On their debut recording EP1, bass player and lead vocalist David Senft's soulful voice overwhelms Darlingside, it feels like the main instrument even when Dave's not singing  during the violin coda on "The Catbird Seat". On stage, Darlingside owe a tremendous amount to drummer Sam Kapala. When your singer is playing bass, and you are anchoring three other stringed instruments of various genesis, you are gonna drown spectacular without an anchor.

During Darlingside's essentially perfect set at Mercury Lounge Friday night, it was hard to notice Sam between mandolin solos here and a erhu accompaniment there. But afterwards, trying to figure out what the heck happened, I found myself thinking about the tough, utilitarian drumming.

Darlingside are a quintet of Boston boys playing string based, interlocking rock music. They look like Ivy League folk boys, like Mumford And Sons, but, on stage at least, they give into the music all the time and have a thunderous sound, more than capable of integrating violin and mandolin into a song, more than happy to throw out everything but drums and handclaps. Darlingside's 45 minute set flew by, there wasn't a wasted moment and yet they still found time to clown around, to speak to us, to connect us in with them. This was not just wonderful, if a little too fussy, rock music, but it was also a great performance, an onstage kinship between equals.

I didn't know all the songs at the time, if you go to Darlingside's website they have been previewing their two years in the oven follow up to EP1, Pilot Machines,.But everything stuck: "The Ancestor was better than its title,  "The Woods" sounds like Real Estate, in a good way. "The Edge Of The Earth" is Bon Iver on steroids.  Even better was a new song whose name I can't figure but whose hook goes "All the terrible things I've done" with all four singers joining in.

Which leads me to my biggest problem with Darlingside. The lyrical content isn't up to the playing or the singing, or the songs for that matter. My guess is that by keeping the lyric to a wind blowing type metaphor thing, they hold off pretentiousness but it comes off as a mixed art prosody. It reminds me a little of another lyricist who drags me, David Crosby. 
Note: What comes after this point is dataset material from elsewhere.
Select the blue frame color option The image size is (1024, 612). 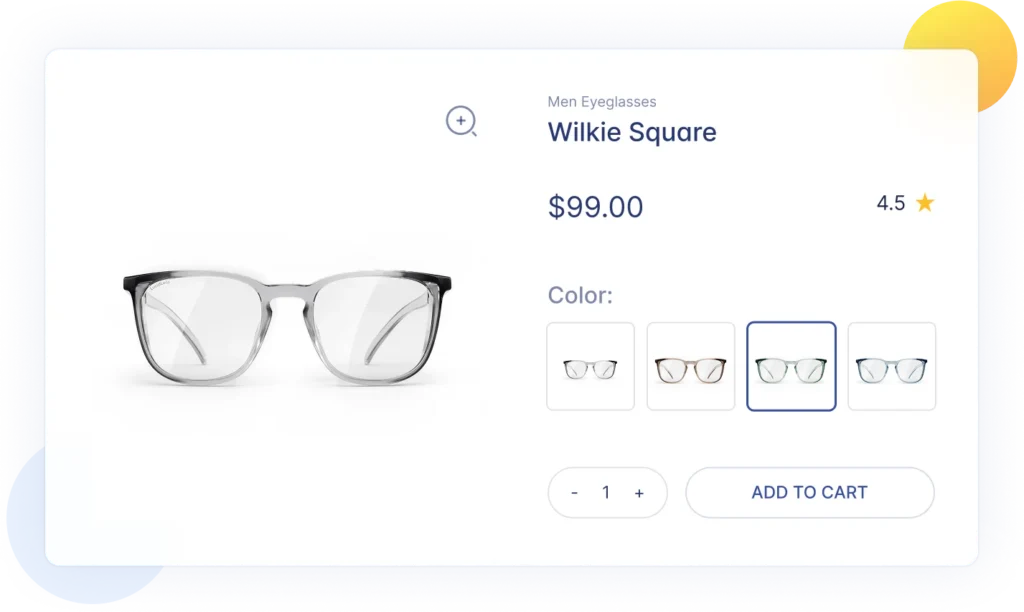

That is more than a quibble but less than a deal breaker. And it isn't always true. The show stopping "The Catbird Seat" lyric needs no apology from me.. Incidentally, Auyon Mukharji FINGER PICKS HIS VIOLIN at the end of that song.

What else? The Erhu is a two string Chinese violin and Harris Paseltiner is the first member of a rock band I have yet to see play it as a lead instrument and it gives an emotional coloring to every song he played it on.

Darlingside call themselves a String rock quintet, but you could abbreviate that to just a rock band. A good one.